EXERCISE BRIEF ▸ Reproduce the listing below word for word, keeping every line of it.

=== DATA PROVIDED ===

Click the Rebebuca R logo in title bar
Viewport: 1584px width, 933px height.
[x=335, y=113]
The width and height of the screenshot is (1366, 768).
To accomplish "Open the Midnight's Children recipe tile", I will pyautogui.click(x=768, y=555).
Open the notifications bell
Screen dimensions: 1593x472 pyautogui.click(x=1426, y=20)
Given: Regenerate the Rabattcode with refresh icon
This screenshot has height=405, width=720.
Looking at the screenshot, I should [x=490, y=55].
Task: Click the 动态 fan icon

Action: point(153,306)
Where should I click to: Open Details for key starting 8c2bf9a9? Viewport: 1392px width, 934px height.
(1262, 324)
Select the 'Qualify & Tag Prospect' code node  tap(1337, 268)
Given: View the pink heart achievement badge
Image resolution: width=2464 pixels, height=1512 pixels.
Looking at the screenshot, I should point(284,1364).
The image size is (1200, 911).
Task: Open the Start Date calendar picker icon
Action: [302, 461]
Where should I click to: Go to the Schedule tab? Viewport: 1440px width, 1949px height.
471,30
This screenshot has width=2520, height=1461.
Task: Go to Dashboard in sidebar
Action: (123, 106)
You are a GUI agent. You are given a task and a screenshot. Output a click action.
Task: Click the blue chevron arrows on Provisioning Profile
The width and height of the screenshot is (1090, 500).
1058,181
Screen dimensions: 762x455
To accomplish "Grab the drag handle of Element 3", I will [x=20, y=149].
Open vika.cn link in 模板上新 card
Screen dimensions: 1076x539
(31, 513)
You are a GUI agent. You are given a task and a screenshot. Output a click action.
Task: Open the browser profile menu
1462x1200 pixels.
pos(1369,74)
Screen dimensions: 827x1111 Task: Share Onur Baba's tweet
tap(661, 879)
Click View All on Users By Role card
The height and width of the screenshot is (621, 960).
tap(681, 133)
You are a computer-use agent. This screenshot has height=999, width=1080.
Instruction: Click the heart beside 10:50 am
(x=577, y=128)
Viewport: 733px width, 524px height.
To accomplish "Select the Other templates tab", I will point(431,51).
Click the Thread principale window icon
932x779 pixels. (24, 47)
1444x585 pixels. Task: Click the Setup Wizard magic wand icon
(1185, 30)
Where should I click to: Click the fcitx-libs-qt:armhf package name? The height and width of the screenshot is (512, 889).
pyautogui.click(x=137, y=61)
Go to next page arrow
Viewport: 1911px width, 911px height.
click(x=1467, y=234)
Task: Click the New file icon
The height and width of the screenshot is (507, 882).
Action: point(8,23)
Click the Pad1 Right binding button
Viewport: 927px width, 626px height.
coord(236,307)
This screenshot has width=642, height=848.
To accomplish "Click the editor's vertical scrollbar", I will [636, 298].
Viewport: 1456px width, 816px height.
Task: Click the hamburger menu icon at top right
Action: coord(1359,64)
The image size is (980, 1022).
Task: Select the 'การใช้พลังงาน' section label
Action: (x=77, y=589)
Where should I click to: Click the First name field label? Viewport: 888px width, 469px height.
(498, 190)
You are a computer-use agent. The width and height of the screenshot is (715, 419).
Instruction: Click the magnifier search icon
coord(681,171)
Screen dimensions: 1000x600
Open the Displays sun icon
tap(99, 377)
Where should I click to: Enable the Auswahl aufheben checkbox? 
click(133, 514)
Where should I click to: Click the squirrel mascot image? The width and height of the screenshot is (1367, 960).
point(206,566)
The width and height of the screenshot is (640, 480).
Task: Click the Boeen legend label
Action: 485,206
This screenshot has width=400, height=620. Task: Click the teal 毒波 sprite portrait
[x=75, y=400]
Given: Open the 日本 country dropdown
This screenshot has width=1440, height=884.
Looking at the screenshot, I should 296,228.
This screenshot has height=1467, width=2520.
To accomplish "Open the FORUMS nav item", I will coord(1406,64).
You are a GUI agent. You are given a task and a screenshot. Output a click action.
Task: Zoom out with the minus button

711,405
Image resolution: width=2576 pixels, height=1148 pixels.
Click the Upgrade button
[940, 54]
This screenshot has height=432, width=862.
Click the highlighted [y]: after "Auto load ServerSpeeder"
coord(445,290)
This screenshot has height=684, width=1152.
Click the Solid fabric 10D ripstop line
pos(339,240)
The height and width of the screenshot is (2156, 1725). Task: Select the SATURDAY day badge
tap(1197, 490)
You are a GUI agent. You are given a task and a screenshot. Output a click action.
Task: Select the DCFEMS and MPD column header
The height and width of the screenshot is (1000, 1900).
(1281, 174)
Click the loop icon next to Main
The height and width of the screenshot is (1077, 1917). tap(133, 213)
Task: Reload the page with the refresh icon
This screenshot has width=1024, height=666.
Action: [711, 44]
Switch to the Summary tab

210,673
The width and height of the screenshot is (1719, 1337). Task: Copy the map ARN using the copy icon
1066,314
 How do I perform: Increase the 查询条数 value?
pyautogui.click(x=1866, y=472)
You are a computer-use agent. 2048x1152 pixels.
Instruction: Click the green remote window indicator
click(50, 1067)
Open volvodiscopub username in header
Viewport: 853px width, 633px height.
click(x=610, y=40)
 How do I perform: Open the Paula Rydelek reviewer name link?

===

SOLUTION ▸
Click the Rebebuca R logo in title bar
Viewport: 1584px width, 933px height.
[x=335, y=113]
The width and height of the screenshot is (1366, 768).
To accomplish "Open the Midnight's Children recipe tile", I will pyautogui.click(x=768, y=555).
Open the notifications bell
Screen dimensions: 1593x472 pyautogui.click(x=1426, y=20)
Given: Regenerate the Rabattcode with refresh icon
This screenshot has height=405, width=720.
Looking at the screenshot, I should [x=490, y=55].
Task: Click the 动态 fan icon

Action: point(153,306)
Where should I click to: Open Details for key starting 8c2bf9a9? Viewport: 1392px width, 934px height.
(1262, 324)
Select the 'Qualify & Tag Prospect' code node  tap(1337, 268)
Given: View the pink heart achievement badge
Image resolution: width=2464 pixels, height=1512 pixels.
Looking at the screenshot, I should point(284,1364).
The image size is (1200, 911).
Task: Open the Start Date calendar picker icon
Action: [302, 461]
Where should I click to: Go to the Schedule tab? Viewport: 1440px width, 1949px height.
471,30
This screenshot has width=2520, height=1461.
Task: Go to Dashboard in sidebar
Action: (123, 106)
You are a GUI agent. You are given a task and a screenshot. Output a click action.
Task: Click the blue chevron arrows on Provisioning Profile
The width and height of the screenshot is (1090, 500).
1058,181
Screen dimensions: 762x455
To accomplish "Grab the drag handle of Element 3", I will [x=20, y=149].
Open vika.cn link in 模板上新 card
Screen dimensions: 1076x539
(31, 513)
You are a GUI agent. You are given a task and a screenshot. Output a click action.
Task: Open the browser profile menu
1462x1200 pixels.
pos(1369,74)
Screen dimensions: 827x1111 Task: Share Onur Baba's tweet
tap(661, 879)
Click View All on Users By Role card
The height and width of the screenshot is (621, 960).
tap(681, 133)
You are a computer-use agent. This screenshot has height=999, width=1080.
Instruction: Click the heart beside 10:50 am
(x=577, y=128)
Viewport: 733px width, 524px height.
To accomplish "Select the Other templates tab", I will point(431,51).
Click the Thread principale window icon
932x779 pixels. (24, 47)
1444x585 pixels. Task: Click the Setup Wizard magic wand icon
(1185, 30)
Where should I click to: Click the fcitx-libs-qt:armhf package name? The height and width of the screenshot is (512, 889).
pyautogui.click(x=137, y=61)
Go to next page arrow
Viewport: 1911px width, 911px height.
click(x=1467, y=234)
Task: Click the New file icon
The height and width of the screenshot is (507, 882).
Action: point(8,23)
Click the Pad1 Right binding button
Viewport: 927px width, 626px height.
coord(236,307)
This screenshot has width=642, height=848.
To accomplish "Click the editor's vertical scrollbar", I will [636, 298].
Viewport: 1456px width, 816px height.
Task: Click the hamburger menu icon at top right
Action: coord(1359,64)
The image size is (980, 1022).
Task: Select the 'การใช้พลังงาน' section label
Action: (x=77, y=589)
Where should I click to: Click the First name field label? Viewport: 888px width, 469px height.
(498, 190)
You are a computer-use agent. The width and height of the screenshot is (715, 419).
Instruction: Click the magnifier search icon
coord(681,171)
Screen dimensions: 1000x600
Open the Displays sun icon
tap(99, 377)
Where should I click to: Enable the Auswahl aufheben checkbox? 
click(133, 514)
Where should I click to: Click the squirrel mascot image? The width and height of the screenshot is (1367, 960).
point(206,566)
The width and height of the screenshot is (640, 480).
Task: Click the Boeen legend label
Action: 485,206
This screenshot has width=400, height=620. Task: Click the teal 毒波 sprite portrait
[x=75, y=400]
Given: Open the 日本 country dropdown
This screenshot has width=1440, height=884.
Looking at the screenshot, I should 296,228.
This screenshot has height=1467, width=2520.
To accomplish "Open the FORUMS nav item", I will coord(1406,64).
You are a GUI agent. You are given a task and a screenshot. Output a click action.
Task: Zoom out with the minus button

711,405
Image resolution: width=2576 pixels, height=1148 pixels.
Click the Upgrade button
[940, 54]
This screenshot has height=432, width=862.
Click the highlighted [y]: after "Auto load ServerSpeeder"
coord(445,290)
This screenshot has height=684, width=1152.
Click the Solid fabric 10D ripstop line
pos(339,240)
The height and width of the screenshot is (2156, 1725). Task: Select the SATURDAY day badge
tap(1197, 490)
You are a GUI agent. You are given a task and a screenshot. Output a click action.
Task: Select the DCFEMS and MPD column header
The height and width of the screenshot is (1000, 1900).
(1281, 174)
Click the loop icon next to Main
The height and width of the screenshot is (1077, 1917). tap(133, 213)
Task: Reload the page with the refresh icon
This screenshot has width=1024, height=666.
Action: [711, 44]
Switch to the Summary tab

210,673
The width and height of the screenshot is (1719, 1337). Task: Copy the map ARN using the copy icon
1066,314
 How do I perform: Increase the 查询条数 value?
pyautogui.click(x=1866, y=472)
You are a computer-use agent. 2048x1152 pixels.
Instruction: Click the green remote window indicator
click(50, 1067)
Open volvodiscopub username in header
Viewport: 853px width, 633px height.
click(x=610, y=40)
 How do I perform: Open the Paula Rydelek reviewer name link?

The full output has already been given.